Eugene Jarecki, of Why We Fight, Brings Together the Wire...

By Shannawilson @shanna_wilson

Eugene Jarecki, of Why We Fight, brings together the Wire creator, David Simon, criminal justice professors at Harvard and Columbia, a somewhat remorseful judge, drug cops, and a number of convicted drug dealers, addicts and petty criminals in one of the best documentaries since Inside Job. Inspired by the life of his childhood nanny, and her children’s spiral into drugs, Jarecki looks at issues of class that divide us into seriously segmented groups. The underprivileged, under-achieving, misguided versus the well-adjusted, life of opportunities upwardly mobile.

Jarecki provides more than a rich history of the “drug wars” in America from the 1960’s through the present day, offering a look at the public and political reaction to each new drug to hit the streets from marijuana to crystal meth. He asks tough questions, but more importantly, he looks at the demographics of people who are most likely to end up in the system to live out their lives of mind numbing routine and excruciating isolation from behind bars.

There are two vital elements that serve as the undercurrent to his work.

First, is the corruption of cops in a system that provides financial reward for number of drugs arrests. Instead of cracking murder cases, hard crime, and robberies, cops have an incentive to bust petty dealers in a hook ‘em and book ‘em routine. This has led to years of a perpetuating cycle where cops look for someone to bust for a cash reward. In one case, a new cop car was financed directly with recovered drug money in Texas. 

The second issue is more nuanced and personal. While Nanny was taking care of young Eugene in New York, her own children, left behind in new Haven, Connecticut, suffered without a mother. Torn between providing for them, and being with them, Nanny went to New York to make more money and spend her days raising privileged white children instead of her own. This is an issue that plagues the playgrounds of Central Park, Hyde Park, and other wealthy regions of the world where both immigrant mothers and the working poor spend all day with someone else’s child, while in some form neglecting their own.

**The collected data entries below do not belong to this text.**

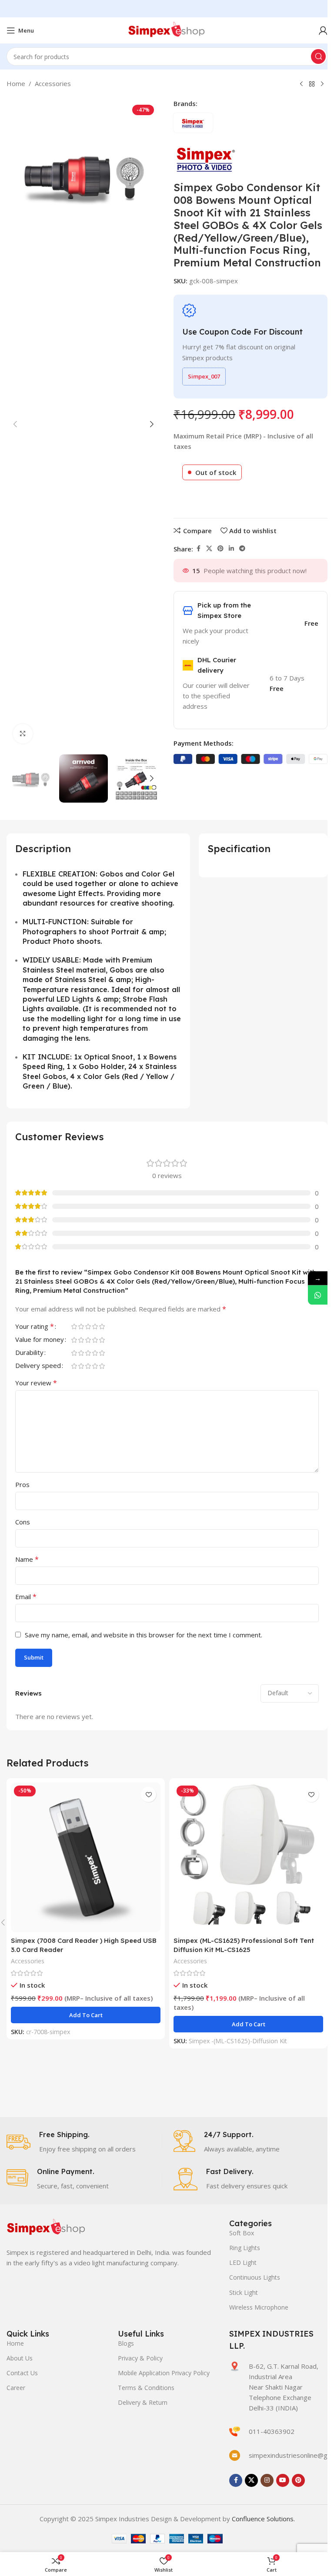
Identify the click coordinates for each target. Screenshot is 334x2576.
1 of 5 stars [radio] (73, 1326)
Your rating (34, 1327)
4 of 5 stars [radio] (94, 1326)
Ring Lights (244, 2248)
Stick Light (243, 2292)
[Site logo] (167, 29)
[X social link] (209, 548)
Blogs (126, 2343)
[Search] (318, 56)
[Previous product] (301, 84)
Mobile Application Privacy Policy (164, 2373)
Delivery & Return (142, 2402)
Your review (36, 1383)
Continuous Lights (254, 2277)
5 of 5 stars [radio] (101, 1326)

Being a nanny is not a 9-5 gig. You arrive before the parents leave in the morning, and you leave after they return. You are expected to do the things you cannot do for your own children for the one’s you’re getting paid to care for. This is a choice made by both sides, and a complex issue from either angle. But either way, its a problem.

The House I Live In has characters whose lives and motivations you want to know more about. It presents the criminally convicted in a way that you hope for them, (mostly) only the best. Jarecki’s emotion for storytelling and justice shine through in the most controlled, and loyal way, and hopefully he’ll be a name in documentary film making long into the future.